→ Job
Repeat the items word for word, starting at the line that contains "Where should I" and ending after the line that contains "click(x=8, y=143)".

→ Dataset

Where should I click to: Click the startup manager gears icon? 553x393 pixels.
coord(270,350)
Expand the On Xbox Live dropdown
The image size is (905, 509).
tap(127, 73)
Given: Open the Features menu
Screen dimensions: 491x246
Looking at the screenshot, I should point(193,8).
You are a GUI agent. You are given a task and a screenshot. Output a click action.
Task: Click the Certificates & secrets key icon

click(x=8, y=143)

---

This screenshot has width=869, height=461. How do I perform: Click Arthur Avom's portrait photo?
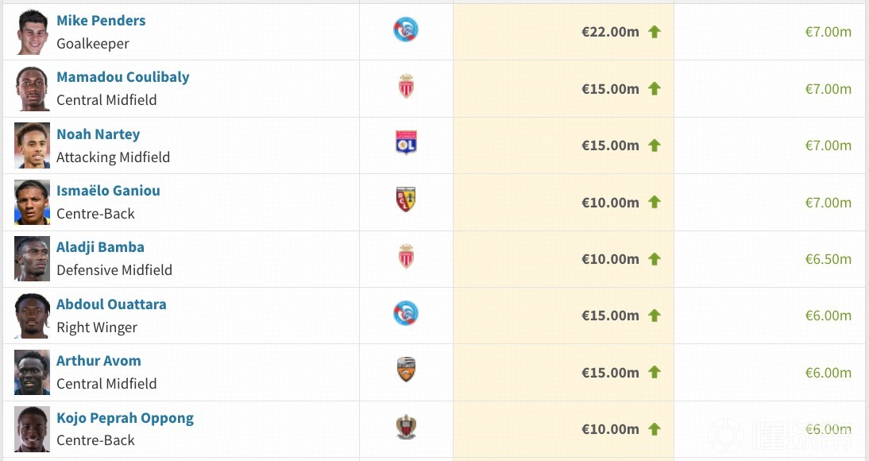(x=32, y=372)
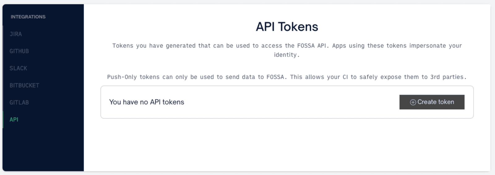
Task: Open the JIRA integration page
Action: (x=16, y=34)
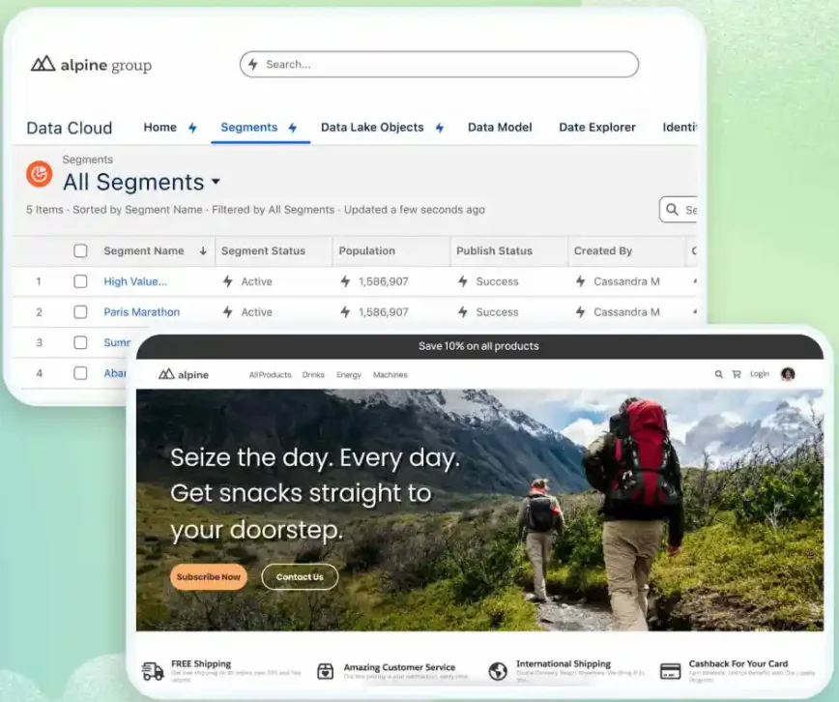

→ Response
Where should I click to: Click the startup manager gears icon? 553x393 pixels.
coord(270,350)
Expand the On Xbox Live dropdown
The image size is (905, 509).
tap(127, 73)
Given: Open the Features menu
Screen dimensions: 491x246
Looking at the screenshot, I should point(193,8).
You are a GUI agent. You are given a task and a screenshot. Output a click action.
Task: Click the Certificates & secrets key icon

click(x=8, y=143)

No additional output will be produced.